GREECE – Staff at the National Bank of Greece have opposed new plans for voluntary retirement fearing another mass staff exodus and increasing financial burdens.

“We are opposing the voluntary exit of employees plan,” said Dimitris Tsoukalas, vice president of the Federation of Bank Employees (OTOE).

The bank has postponed implementing the new plans for now following “strong discussions” with the National Bank of Greece trade union in collaboration with OTOE.

In the second half of last year voluntary exit schemes were introduced mainly in the banking and public utilities sector.

The aim was to reduce operating and payroll costs, increase the number of younger and better-qualified staff and to boost competitive market positions.

If the new plans go ahead OTOE estimate that more than 1,400 people will be “pushed out” on top of the 1,466 who left in November last year.

The implementation of the plan will thus see a substantial financial burden fall on the shoulders of the remaining employees, said Tsoukalas.
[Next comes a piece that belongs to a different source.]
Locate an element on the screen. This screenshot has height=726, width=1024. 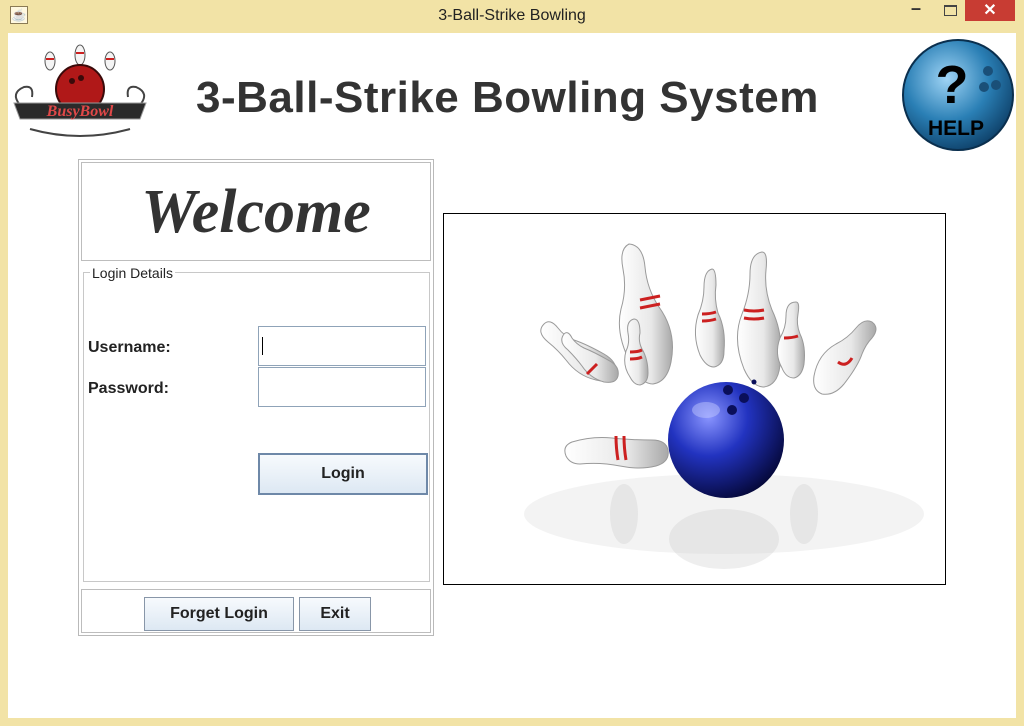
minimize-icon: – is located at coordinates (916, 9).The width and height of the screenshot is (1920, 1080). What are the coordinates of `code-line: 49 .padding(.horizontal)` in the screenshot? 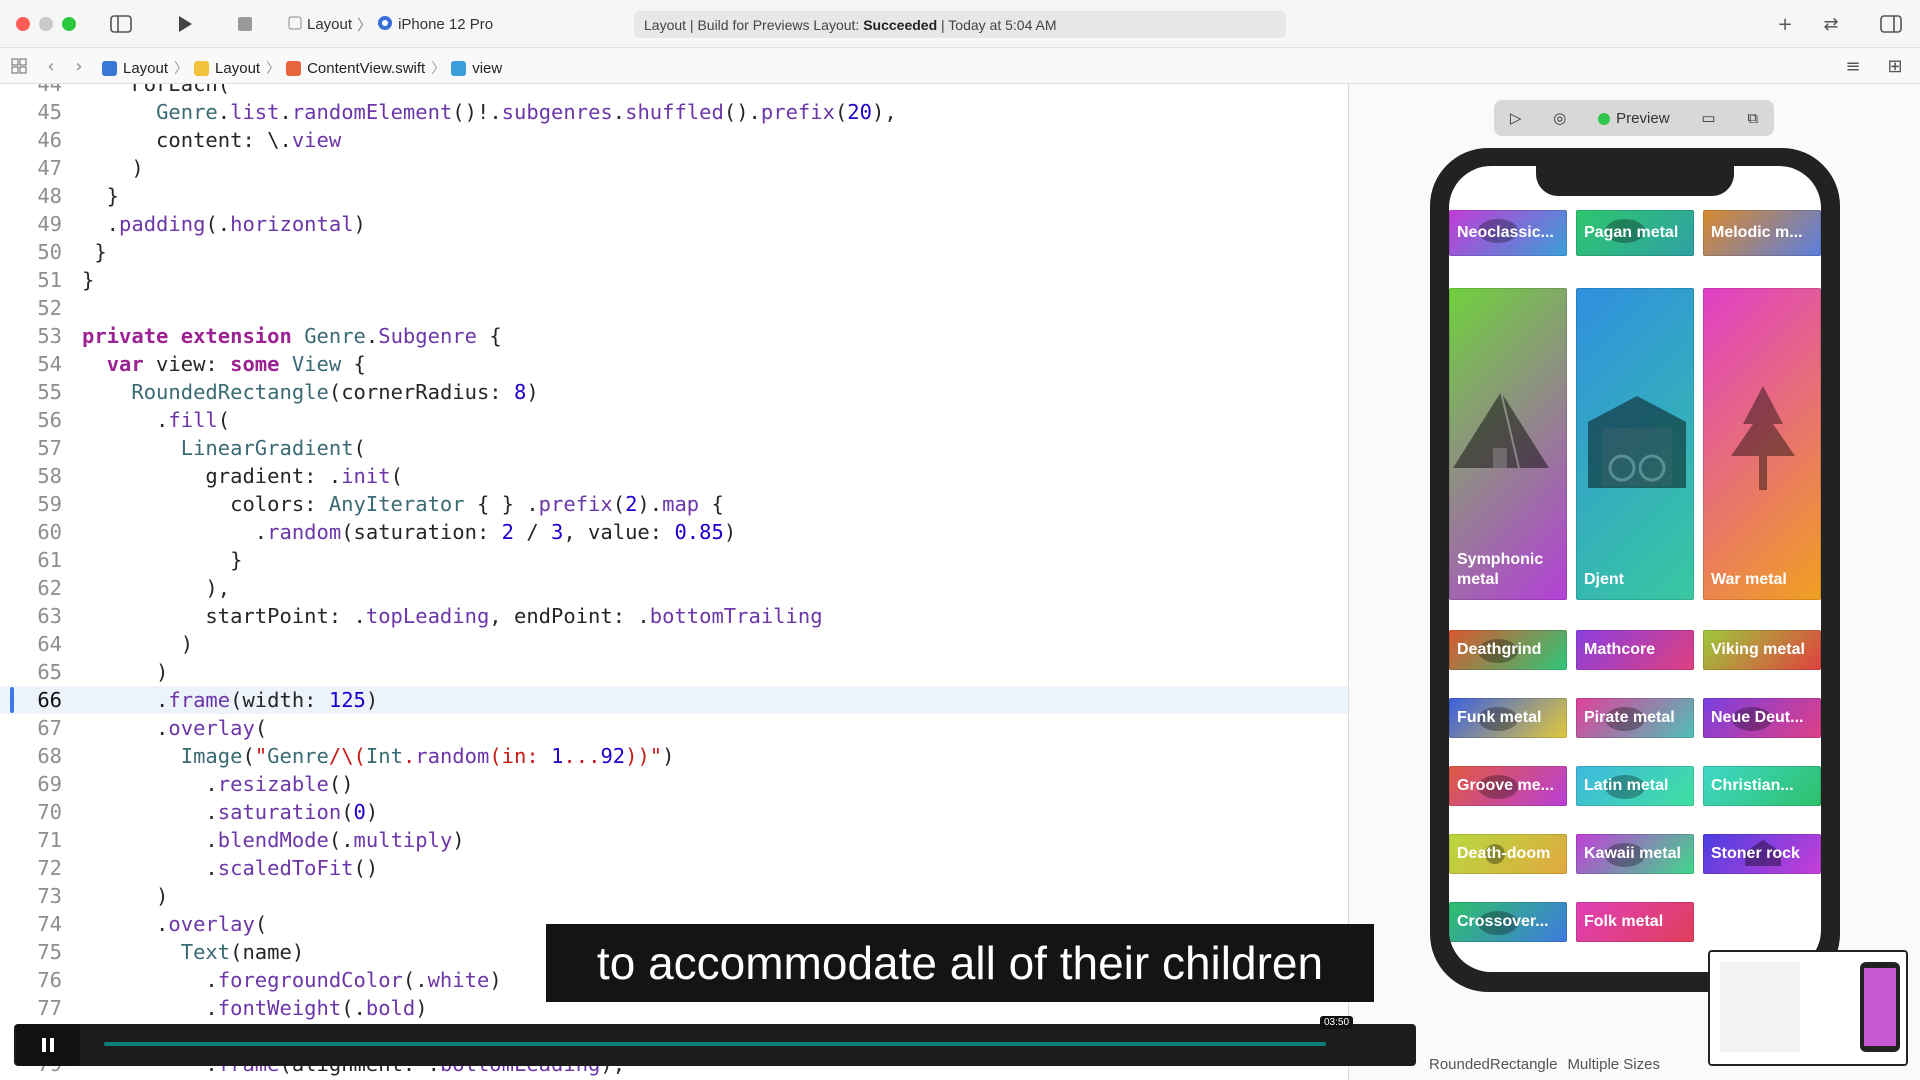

He stated that further talks would be held with the Bank later this month.

According to one senior National Bank staff member wishing to remain anonymous, there is much uncertainty about the new plans.

“Everything is hearsay. I don’t know if the concern is justified,” she told IPE.

“This is just a proposal for the time being. We don’t know when the board of directors at the bank is going to implement it. There is no concrete or precise proposal yet.”

The National Bank of Greece could not be reached for comment.